Bij met de hand gestookte ketels is het de gewoonte om met kruiwagens van ongeveer 150 liter inhoud de kolen van de opslagplaats naar de stookplaats in het ketelhuis te vervoeren en daar neer te storten.
Dit gebeurt zo ook in het ir. D.F. Woudagemaal. De arbeiders die de kolen opscheppen en naar het ketelhuis brengen, de zogenoemde tremmers, zijn meestal Lemster vissers, die in de maalperiodes, vaak in de herfst, winter of voorjaar als de visserij beperkt is, graag een extraatje willen verdienen.

Aangezien er hier geen sprake is van een continubedrijf maakt men hier geen gebruik van wagentjes, speciale kiepwagentjes of smalspoor.
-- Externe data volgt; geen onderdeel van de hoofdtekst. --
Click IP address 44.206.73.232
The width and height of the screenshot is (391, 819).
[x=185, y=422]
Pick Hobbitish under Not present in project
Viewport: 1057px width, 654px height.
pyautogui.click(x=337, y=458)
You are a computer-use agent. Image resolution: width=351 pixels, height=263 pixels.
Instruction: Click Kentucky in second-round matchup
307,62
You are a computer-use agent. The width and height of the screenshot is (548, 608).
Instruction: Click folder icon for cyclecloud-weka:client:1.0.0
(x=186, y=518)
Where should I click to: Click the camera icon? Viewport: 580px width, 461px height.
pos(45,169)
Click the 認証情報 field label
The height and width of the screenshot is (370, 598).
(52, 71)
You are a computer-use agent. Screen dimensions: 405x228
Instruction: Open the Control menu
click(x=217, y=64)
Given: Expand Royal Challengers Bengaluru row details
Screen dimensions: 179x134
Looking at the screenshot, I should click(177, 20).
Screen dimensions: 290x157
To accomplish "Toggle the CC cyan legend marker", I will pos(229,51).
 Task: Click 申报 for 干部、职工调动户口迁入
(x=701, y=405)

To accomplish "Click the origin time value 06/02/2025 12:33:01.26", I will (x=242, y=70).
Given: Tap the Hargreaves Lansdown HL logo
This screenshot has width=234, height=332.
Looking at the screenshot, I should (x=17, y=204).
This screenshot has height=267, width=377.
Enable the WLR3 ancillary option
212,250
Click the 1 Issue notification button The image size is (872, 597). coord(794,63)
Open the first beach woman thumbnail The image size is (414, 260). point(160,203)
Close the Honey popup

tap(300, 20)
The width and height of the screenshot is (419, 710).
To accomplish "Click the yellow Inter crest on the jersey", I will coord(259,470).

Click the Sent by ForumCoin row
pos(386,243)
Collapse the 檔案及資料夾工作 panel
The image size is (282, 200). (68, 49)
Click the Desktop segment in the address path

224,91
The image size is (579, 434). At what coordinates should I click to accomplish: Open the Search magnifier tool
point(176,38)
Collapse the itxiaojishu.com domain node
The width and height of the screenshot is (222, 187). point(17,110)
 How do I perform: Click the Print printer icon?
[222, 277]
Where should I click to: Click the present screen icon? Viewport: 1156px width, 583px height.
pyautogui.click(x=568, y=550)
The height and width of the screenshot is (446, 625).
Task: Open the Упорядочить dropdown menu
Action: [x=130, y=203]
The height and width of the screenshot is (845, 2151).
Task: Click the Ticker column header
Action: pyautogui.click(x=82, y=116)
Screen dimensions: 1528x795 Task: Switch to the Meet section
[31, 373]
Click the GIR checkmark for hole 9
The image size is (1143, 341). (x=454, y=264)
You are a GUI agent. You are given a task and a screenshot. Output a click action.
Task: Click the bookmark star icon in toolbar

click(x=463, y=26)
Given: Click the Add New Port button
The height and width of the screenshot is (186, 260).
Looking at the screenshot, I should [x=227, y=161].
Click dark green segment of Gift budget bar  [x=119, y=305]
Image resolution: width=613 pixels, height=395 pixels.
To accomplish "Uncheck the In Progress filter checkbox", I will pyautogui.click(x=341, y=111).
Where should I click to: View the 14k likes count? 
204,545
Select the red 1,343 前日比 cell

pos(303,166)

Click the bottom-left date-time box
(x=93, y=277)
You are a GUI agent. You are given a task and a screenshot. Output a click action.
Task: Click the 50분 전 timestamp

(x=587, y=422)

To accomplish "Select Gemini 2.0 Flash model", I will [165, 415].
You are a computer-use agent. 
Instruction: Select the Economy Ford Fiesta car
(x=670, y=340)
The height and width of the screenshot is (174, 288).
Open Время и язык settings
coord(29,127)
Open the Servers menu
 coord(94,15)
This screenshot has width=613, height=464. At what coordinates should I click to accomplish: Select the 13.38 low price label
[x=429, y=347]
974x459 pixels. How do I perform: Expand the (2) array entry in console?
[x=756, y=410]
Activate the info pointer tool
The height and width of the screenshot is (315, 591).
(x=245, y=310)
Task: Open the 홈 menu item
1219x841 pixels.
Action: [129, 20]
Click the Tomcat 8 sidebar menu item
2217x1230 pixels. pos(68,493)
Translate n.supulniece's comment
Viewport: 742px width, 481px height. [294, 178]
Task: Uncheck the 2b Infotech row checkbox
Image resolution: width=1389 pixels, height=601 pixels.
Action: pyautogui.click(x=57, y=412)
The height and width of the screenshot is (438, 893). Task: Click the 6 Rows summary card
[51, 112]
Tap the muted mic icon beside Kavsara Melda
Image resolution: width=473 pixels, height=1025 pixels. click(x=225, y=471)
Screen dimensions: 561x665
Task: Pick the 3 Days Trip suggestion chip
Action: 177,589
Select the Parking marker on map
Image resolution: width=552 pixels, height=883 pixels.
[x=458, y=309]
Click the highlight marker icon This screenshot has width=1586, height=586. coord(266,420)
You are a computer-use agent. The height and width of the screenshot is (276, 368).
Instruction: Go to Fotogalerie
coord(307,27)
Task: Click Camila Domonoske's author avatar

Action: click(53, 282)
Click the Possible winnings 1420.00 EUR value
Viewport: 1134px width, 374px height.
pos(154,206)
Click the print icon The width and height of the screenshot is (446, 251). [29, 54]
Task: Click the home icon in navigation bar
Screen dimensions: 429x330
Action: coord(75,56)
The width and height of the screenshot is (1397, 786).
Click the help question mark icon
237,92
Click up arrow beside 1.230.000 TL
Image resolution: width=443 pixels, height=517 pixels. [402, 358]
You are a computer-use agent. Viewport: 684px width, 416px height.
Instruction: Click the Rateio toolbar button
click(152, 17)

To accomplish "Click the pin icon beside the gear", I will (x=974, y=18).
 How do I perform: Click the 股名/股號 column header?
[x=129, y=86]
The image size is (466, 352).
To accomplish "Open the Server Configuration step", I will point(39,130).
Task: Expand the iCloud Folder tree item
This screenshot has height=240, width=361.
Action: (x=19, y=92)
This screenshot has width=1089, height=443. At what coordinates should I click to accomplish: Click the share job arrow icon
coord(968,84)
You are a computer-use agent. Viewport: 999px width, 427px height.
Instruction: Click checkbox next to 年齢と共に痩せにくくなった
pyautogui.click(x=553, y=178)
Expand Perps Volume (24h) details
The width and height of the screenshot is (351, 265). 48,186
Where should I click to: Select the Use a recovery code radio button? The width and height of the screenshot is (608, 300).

Bovendien gebruikt men daarom in het ketelhuis ook niet een vorm van mechanische en automatische stookinrichting.
Voor de vaststelling van het totale kolengebruik en de controle over het rendement van de ketelinstallatie en de vaardigheden van de stokers is het wegen van de naar de ketels getremde kolen van groot belang.
Bij het ir. D.F. Woudagemaal gebeurt dat door de kruiwagens, voordat de inhoud op de stalen vloer wordt gestort in zijn geheel op een bascule te wegen en voortdurend een registratie van de gebruikte kolen bij te houden. (zie ook: maalperiodes)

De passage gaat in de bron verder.